The human brain is highly connected over a number of different length and time scales spanning communication between neurons to communication across distant brain regions. The study of how the structure of the brain is connected to its many functions is an emerging approach to understanding neurological and psychiatric disorders. This includes tracking changes associated with normal development and aging, as well as exploring the specific brain networks that are active when somebody performs a specific activity. However, while advances in brain imaging methods are producing maps of structure or function with unprecedented accuracy and resolution, the ways in which structure shapes function is still not known. Dr. Elizabeth Nance and her research team, based in the UW Department of Chemical Engineering, have recently begun to develop models that can integrate multiple types of data to better understand and predict structural and functional relationships in the brain.
The Nance Lab uses nanoparticles – tiny (10,000x smaller than the diameter of a human hair), highly-adaptable particles, to survey the brain environment by tracking their movement. Nanoparticle movement in the brain is influenced by the spacing between cells; by the interaction between the nanoparticle, cells, and proteins in the brain; and by the local differences in fluid flow seen within the brain. Nance Lab graduate students Chad Curtis and Mike McKenna use nanoparticles that can move easily within the healthy brain. They add these nanoparticles to live and functioning slices of brain tissue taken from animals such as rats. One rat brain can produce up to 20 slices, each retaining structural and biological complexity of the working brain, but allowing for faster work using fewer animals. Curtis and McKenna then apply a technique called multiple particle tracking, which traces 100,000’s of individual nanoparticle movements over time in a single region of the brain. They analyze the resulting traces to see how each particle behaved in the brain tissue.
Next, the team overlays the traces with fluorescent images of the same slice. Curtis, in collaboration with eScience senior data scientist Ariel Rokem, has developed a way to process the images and identify key features of the cells that the particles are moving around. This provides the biological context in which the nanoparticle traces exist. Curtis can then generate relationships between the cell features and the nanoparticle movements. For example, a region with many cells often has more confined spacing between those cells, which limits the nanoparticles ability to move, and results in a more confined trace. Aligning these traces with biological data from the brain itself can then elucidate changes in brain structure at multiple scales. For instance, in the injured brain, the ways that the particles move will change, which reflects changes that are occurring in the brain because of the injury.
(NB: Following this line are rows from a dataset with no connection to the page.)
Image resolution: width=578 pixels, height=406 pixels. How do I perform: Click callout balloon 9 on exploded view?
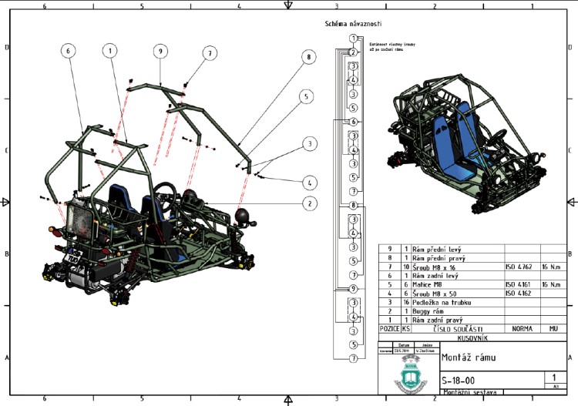click(x=160, y=51)
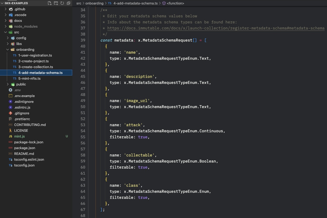The image size is (327, 218).
Task: Create a new folder in the Explorer
Action: click(x=56, y=3)
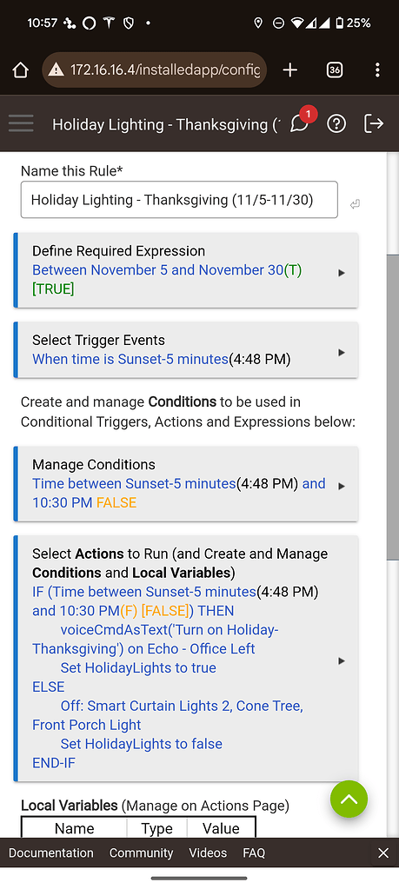399x889 pixels.
Task: Expand the Select Actions to Run section
Action: (x=186, y=658)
These changes in nanoparticle movement can then be tied to specific changes in gene expression of the number and type of cells you might see in the injured brain.
Video: Nanoparticles (red) diffusing around and interacting with perineuronal nets (green). The team has developed a Python package capable of taking raw video files as inputs and outputting quantifiable diffusion parameters, including nanoparticle trajectories (displayed below), diffusion coefficients, and trajectory aspect ratios.
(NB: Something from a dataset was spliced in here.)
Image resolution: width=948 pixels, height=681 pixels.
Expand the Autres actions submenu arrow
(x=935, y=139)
Nance and her team recognize the complexity of trying to use nanoparticle traces to relate to the function of that region of the brain. Therefore, their current efforts are focused on performing particle tracking in specific structures within the brain that are known to be tied to a certain function. One such structure is a perineuronal net, which wraps around specific neurons in the brain and is one factor that determines how many connections those neurons make with other neurons in a process known as plasticity. Changes in the structure of the perineuronal net can change whether a neuron is able to make connections with other cells, reducing normal communication and disrupting normal brain function. McKenna and undergraduate student Hugo Pontes are working to validate the sensitivity of the particle tracking method in detecting small changes in the structure of these nets by breaking down perineuronal nets in a controlled manner and tracking nanoparticles at each stage of the breakdown process. McKenna and Pontes will then measure nanoparticle movement in these nets in both healthy and diseased tissue, and measure the function and connectivity of neurons relative to their surrounding nets.
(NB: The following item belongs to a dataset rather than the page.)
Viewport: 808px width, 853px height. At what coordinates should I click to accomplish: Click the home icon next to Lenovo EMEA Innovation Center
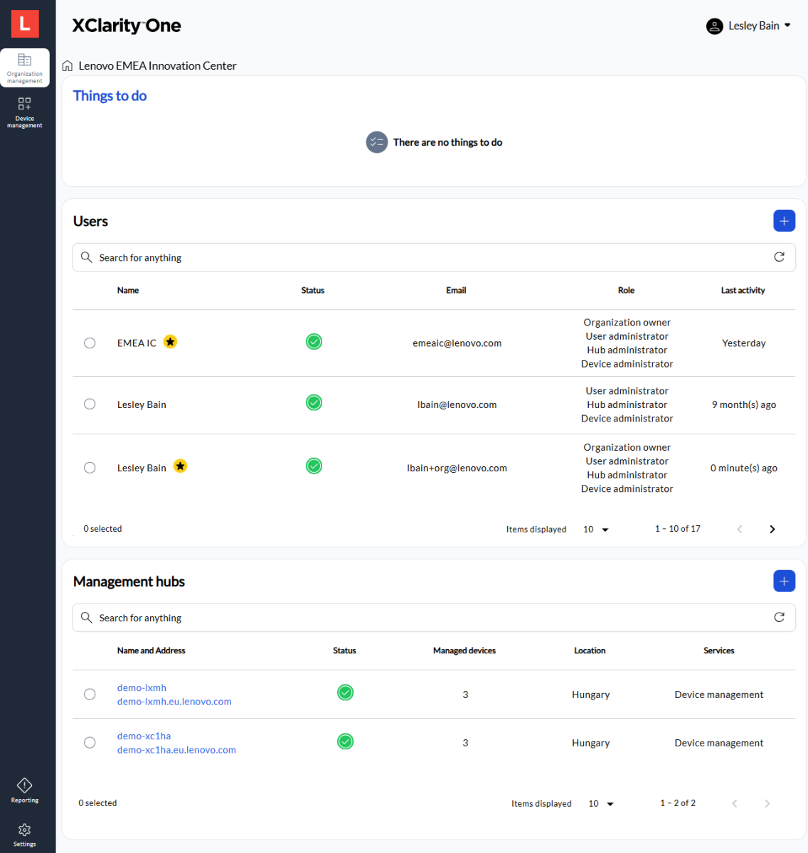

Nance and her team expect the utility of their particle tracking approach, combined with data science and machine learning tools, to extend beyond evaluating structure-function relationships in brain tissue. In addition to applying this technique in other tissues, like the kidney and liver, Curtis and new Nance Lab graduate students Hawley Helmbrecht and David Shackelford are using the analysis of nanoparticle movement to build a model that predicts how nanoparticles will behave when put into living organisms. For example, whether a nanoparticle will go into a cell or not is based on the nanoparticle’s size and surface characteristics. This can have important implications for the nanotoxicology field and the drug and gene delivery fields. For drug and gene delivery, nanoparticles are often used to increase the availability of a drug in the body, as well as improving the drug’s or gene’s ability to reach its target site, and only have an effect at that site and not elsewhere else. Having the ability to predict where these nanoparticles will go once administered into the body can direct the design and engineering of nanoparticles so that the fate of each nanoparticle can be known and controlled.